Caught this on Rortybomb - Barry Eichengreen has penned an excellent piece on the role of models in academia and finance, as well as the growing importance of empiricism (a point with which I particularly empathize). An excerpt:
Maybe so. But amid the pervading sense of gloom and doom, there is at least one reason for hope. The last ten years have seen a quiet revolution in the practice of economics. For years theorists held the intellectual high ground. With their mastery of sophisticated mathematics, they were the high-prestige members of the profession. The methods of empirical economists seeking to analyze real data were rudimentary by comparison. As recently as the 1970s, doing a statistical analysis meant entering data on punch cards, submitting them at the university computing center, going out for dinner and returning some hours later to see if the program had successfully run. (I speak from experience.) The typical empirical analysis in economics utilized a few dozen, or at most a few hundred, observations transcribed by hand. It is not surprising that the theoretically inclined looked down, fondly if a bit condescendingly, on their more empirically oriented colleagues or that the theorists ruled the intellectual roost.

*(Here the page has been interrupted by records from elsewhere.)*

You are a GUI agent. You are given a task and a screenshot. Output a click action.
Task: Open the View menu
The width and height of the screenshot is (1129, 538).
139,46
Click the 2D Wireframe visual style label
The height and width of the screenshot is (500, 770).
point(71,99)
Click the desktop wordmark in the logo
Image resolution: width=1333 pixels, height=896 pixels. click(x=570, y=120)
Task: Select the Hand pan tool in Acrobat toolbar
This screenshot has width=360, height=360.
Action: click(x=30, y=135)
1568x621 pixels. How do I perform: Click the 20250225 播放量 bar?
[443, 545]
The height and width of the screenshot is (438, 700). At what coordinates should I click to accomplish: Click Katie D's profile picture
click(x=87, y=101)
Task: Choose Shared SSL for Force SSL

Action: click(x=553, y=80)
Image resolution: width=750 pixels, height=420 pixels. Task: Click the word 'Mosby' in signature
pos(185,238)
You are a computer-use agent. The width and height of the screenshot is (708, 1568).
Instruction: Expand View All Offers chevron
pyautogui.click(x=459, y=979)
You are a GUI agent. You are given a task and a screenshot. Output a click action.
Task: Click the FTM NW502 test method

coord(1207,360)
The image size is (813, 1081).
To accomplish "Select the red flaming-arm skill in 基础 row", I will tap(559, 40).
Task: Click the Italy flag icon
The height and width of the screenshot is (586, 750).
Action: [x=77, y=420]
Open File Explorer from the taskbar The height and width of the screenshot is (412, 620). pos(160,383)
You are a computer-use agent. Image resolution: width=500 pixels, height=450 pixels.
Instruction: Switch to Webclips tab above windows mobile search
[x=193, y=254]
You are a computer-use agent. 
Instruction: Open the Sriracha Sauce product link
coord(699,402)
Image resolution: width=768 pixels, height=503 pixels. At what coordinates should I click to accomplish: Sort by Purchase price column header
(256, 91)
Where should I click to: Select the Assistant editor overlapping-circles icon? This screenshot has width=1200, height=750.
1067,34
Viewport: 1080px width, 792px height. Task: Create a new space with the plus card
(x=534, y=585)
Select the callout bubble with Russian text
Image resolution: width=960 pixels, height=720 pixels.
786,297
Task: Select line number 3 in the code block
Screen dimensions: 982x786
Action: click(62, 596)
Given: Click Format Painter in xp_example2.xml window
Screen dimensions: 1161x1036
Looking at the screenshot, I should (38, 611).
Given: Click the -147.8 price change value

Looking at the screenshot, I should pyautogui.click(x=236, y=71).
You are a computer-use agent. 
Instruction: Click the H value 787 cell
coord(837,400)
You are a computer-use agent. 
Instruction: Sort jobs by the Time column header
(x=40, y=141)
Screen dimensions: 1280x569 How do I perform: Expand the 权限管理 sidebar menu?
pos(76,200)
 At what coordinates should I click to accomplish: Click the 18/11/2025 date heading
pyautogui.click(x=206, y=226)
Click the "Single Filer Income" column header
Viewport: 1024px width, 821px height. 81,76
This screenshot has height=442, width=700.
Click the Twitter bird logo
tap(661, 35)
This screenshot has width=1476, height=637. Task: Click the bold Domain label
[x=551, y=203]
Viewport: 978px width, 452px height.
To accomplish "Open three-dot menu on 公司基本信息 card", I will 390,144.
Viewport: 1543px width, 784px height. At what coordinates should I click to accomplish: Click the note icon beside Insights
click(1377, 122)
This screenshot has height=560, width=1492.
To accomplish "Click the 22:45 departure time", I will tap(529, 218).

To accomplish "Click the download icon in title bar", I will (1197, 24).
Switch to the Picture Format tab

But the IT revolution has altered the lay of the intellectual land. Now every graduate student has a laptop computer with more memory than that decades-old university computing center. And she knows what to do with it. Just like the typical twelve-year-old knows more than her parents about how to download data from the internet, for graduate students in economics, unlike their instructors, importing data from cyberspace is second nature. They can grab data on grocery-store spending generated by the club cards issued by supermarket chains and combine it with information on temperature by zip code to see how the weather affects sales of beer. Their next step, of course, is to download securities prices from Bloomberg and see how blue skies and rain affect the behavior of financial markets. Finding that stock markets are more likely to rise on sunny days is not exactly reassuring for believers in the efficient-markets hypothesis.
The data sets used in empirical economics today are enormous, with observations running into the millions. Some of this work is admittedly self-indulgent, with researchers seeking to top one another in applying the largest data set to the smallest problem. But now it is on the empirical side where the capacity to do high-quality research is expanding most dramatically, be the topic beer sales or asset pricing. And, revealingly, it is now empirically oriented graduate students who are the hot property when top doctoral programs seek to hire new faculty.
Not surprisingly, the best students have responded. The top young economists are, increasingly, empirically oriented. They are concerned not with theoretical flights of fancy but with the facts on the ground. To the extent that their work is rooted concretely in observation of the real world, it is less likely to sway with the latest fad and fashion. Or so one hopes.
The late twentieth century was the heyday of deductive economics. Talented and facile theorists set the intellectual agenda. Their very facility enabled them to build models with virtually any implication, which meant that policy makers could pick and choose at their convenience. Theory turned out to be too malleable, in other words, to provide reliable guidance for policy.
In contrast, the twenty-first century will be the age of inductive economics, when empiricists hold sway and advice is grounded in concrete observation of markets and their inhabitants. Work in economics, including the abstract model building in which theorists engage, will be guided more powerfully by this real-world observation. It is about time.
Rortybomb does have one point with which I disagree, that being that VaR is a statistical (i.e. empirical) rather than theoretical figure. This is true only inasfar as the VaR is a historical VaR calculated from past returns; estimating a probable future VaR (as banks do in their financial disclosures) is a highly theoretical exercise in estimating the copula of portfolio returns - both the marginal distributions of each asset as well as the dependence structure. A minor point but, I think, an important distinction. Anyway, check out the full piece, it really is one of the best essays I've read in a while.